“How’s it going this semester?”
“Fine. Okay, I guess.”
“What does that mean? Are you doing well in your classes?”
“Yes, I am doing well. At least I think I am doing well. Well, I hope so, at least.”
This is an all-too-common dialogue I have with students each semester. Most of the time, I can cajole them to give me specifics–test and paper grades–and often they are doing just fine. But I do understand how a parent who participates in this same exchange can be frustrated.
For many parents, they have had access, since their student first started kindergarten, to their grades and progress. All it takes these days is access to an online portal and a few clicks and parents can find out exactly how their student is doing or contact their teacher to find out what is going on. And, more important, parents can then guide (dare I say, wag a finger at) their student to improve their grades. At the very least, parents can tell when, where, and how their student has earned the grade they did.
This is not the case in college. Unfortunately for some parents, they cannot log into their student’s courses to see what they have earned on assignments and what they need to do to improve their grades.
Moreover, because of the Federal Educational Rights to Privacy Act (FERPA), unless their student has waived their right to privacy (and this is more common than you may think), parents cannot call faculty or other officials to get information about their student either.
If you are interested in how your student is doing and want information that confirms what your student tells you–or provides more specifics than the sample conversation above–start with these steps:
First, consider why you want to know your student’s grades. Is it because you have always had access to your student’s grades and it just seems natural to expect the same while they are in college? Do you not trust that your student will share with you how they are really doing? For many parents, they are used to the comfort of knowing how their student is doing. Not having instant access can be unsettling if you are used to having it. And if their student has had trouble academically in the past, it may make you feel more comfortable knowing really how they are doing.
Next, think about the message you are sending your student when you ask for access to their grades. When you assume that they will not tell you the truth or they don’t have the ability to really know how well they are doing, asking for (or even demanding) access to their grades sends mixed messages at best: They are college students who are learning to deal with newfound freedom and they also cannot be trusted to track their own progress and make necessary changes.

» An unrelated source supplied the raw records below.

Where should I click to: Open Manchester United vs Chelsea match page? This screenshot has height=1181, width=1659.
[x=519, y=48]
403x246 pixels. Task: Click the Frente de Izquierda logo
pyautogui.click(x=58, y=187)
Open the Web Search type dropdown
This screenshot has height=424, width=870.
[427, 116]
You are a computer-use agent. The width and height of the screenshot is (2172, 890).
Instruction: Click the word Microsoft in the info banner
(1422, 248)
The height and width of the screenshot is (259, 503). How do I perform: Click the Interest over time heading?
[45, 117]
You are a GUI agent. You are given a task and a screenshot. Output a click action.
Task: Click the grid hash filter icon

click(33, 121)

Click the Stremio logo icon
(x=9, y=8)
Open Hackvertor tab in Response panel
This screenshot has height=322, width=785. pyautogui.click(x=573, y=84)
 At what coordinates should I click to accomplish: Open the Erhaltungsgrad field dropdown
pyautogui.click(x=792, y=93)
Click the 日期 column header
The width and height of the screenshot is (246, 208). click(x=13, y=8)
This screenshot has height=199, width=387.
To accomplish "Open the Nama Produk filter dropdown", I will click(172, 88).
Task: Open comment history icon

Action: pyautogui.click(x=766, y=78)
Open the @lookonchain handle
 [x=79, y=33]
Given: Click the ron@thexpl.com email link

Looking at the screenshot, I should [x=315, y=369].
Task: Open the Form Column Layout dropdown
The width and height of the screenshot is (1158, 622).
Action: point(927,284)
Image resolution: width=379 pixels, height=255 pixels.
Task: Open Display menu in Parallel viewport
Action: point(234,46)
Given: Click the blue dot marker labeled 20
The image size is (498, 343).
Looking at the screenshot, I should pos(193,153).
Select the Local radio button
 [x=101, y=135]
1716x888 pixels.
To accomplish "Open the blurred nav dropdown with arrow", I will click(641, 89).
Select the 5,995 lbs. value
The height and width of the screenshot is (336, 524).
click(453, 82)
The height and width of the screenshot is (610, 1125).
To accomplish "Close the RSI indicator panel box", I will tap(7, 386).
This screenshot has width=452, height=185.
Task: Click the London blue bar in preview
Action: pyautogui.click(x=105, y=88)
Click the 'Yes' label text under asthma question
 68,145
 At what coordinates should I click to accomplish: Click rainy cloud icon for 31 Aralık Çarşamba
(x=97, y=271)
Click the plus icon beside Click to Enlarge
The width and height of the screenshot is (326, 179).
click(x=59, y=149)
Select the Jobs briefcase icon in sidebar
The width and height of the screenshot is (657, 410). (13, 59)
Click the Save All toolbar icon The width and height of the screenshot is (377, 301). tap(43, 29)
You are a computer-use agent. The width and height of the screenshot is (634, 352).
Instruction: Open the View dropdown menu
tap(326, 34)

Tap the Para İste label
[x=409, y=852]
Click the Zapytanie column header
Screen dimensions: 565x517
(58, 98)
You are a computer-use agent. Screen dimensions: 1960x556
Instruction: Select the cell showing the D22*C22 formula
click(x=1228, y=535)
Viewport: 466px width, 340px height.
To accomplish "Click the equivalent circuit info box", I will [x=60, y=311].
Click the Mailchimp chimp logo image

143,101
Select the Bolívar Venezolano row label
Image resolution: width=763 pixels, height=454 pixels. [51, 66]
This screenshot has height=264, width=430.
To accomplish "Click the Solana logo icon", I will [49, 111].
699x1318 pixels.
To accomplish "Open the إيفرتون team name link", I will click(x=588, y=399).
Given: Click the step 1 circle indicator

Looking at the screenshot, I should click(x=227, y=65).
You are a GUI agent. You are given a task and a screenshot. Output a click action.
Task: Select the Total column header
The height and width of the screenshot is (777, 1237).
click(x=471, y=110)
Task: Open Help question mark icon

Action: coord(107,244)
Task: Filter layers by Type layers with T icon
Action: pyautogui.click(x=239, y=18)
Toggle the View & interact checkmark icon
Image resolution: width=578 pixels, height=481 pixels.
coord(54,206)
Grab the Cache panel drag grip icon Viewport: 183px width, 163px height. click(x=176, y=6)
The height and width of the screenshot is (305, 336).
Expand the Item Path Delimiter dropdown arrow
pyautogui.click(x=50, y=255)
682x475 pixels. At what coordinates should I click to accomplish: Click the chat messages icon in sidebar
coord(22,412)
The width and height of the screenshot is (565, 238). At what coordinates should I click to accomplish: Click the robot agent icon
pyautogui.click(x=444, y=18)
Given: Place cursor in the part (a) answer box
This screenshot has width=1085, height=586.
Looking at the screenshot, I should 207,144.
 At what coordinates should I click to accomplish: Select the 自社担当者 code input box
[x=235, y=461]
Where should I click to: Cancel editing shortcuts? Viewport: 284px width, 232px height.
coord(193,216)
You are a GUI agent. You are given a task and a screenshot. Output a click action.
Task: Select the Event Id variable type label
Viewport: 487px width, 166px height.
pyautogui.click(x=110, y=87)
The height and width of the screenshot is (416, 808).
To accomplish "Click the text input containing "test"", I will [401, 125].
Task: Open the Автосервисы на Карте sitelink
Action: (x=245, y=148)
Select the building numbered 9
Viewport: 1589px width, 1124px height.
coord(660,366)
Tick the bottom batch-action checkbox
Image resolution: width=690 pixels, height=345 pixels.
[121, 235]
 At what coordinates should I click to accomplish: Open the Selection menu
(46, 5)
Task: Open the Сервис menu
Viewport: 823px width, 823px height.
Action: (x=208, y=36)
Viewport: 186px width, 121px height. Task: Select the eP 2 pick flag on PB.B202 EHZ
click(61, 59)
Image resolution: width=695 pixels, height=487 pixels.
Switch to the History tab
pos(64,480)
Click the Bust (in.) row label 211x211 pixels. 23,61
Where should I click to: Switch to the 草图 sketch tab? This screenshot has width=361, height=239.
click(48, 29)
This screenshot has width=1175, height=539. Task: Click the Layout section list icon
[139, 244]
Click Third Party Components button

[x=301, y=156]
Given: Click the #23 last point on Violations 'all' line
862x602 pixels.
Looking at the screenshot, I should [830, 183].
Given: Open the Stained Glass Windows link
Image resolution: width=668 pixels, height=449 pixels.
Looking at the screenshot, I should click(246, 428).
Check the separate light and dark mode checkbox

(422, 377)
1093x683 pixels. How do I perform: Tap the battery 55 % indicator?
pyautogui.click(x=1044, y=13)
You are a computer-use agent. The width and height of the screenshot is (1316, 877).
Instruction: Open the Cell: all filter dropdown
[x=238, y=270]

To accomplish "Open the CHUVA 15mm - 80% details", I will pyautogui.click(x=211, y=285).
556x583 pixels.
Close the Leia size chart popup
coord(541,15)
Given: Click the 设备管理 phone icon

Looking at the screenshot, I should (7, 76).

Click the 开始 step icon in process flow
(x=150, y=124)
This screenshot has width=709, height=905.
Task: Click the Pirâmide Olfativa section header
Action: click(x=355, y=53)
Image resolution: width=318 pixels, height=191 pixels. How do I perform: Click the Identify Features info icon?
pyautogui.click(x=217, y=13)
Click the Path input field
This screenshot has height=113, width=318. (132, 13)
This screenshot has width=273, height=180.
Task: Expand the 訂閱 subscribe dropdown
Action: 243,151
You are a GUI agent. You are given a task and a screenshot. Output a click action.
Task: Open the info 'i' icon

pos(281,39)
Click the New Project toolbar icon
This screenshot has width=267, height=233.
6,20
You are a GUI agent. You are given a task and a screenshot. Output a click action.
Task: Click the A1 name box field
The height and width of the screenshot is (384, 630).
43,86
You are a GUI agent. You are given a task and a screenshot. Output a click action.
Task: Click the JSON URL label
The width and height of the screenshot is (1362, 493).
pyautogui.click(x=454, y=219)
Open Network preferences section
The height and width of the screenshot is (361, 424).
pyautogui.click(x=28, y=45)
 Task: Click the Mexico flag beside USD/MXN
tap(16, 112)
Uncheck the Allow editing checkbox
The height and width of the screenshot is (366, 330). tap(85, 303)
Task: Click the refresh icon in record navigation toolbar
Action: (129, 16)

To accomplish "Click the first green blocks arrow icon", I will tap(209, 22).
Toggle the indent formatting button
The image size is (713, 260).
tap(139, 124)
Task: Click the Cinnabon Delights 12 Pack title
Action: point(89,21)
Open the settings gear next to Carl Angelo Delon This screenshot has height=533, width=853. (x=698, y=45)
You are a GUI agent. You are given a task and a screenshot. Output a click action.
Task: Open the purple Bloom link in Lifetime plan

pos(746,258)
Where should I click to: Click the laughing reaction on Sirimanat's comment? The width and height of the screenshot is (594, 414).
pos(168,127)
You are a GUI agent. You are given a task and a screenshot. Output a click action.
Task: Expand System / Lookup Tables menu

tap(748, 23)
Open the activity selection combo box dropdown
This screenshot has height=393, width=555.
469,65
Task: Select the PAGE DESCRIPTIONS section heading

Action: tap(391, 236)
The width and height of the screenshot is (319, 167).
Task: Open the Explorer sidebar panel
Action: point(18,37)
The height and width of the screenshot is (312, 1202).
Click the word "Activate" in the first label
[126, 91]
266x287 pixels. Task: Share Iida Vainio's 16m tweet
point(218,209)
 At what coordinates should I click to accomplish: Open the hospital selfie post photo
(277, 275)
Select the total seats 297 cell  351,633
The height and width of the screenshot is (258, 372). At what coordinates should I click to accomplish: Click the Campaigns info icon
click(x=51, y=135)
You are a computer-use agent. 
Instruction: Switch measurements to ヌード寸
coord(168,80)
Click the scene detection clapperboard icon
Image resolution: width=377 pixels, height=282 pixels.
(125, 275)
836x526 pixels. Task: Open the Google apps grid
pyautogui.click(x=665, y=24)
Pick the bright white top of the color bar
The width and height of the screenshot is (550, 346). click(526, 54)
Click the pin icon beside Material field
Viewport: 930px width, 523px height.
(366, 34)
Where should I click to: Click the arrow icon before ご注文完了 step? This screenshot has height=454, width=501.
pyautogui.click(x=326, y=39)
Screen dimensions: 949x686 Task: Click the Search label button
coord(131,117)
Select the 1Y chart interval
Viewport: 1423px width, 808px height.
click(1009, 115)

Finally, coach your student for long-term success. As hard it may be to let go of this part of your student’s academic career, it is part of a long-term plan to help them develop skills in self-monitoring and self-advocacy. Instead of asking for access, practice good coaching techniques to help them track their work themselves and feel more comfortable talking about how they are doing:
- What did you earn on your last test (or quiz, paper, assignment)?
- How do you feel about how you are doing so far?
- Have you checked in with your professor to confirm your progress?
- Do you know where you can go get help on campus if you are struggling?
- What are you doing to really learn the material in your class?
- If you are struggling, do you feel comfortable letting us know so we can help?
Developing open, honest communication lines should be the result of any conversation about grades or access to their progress.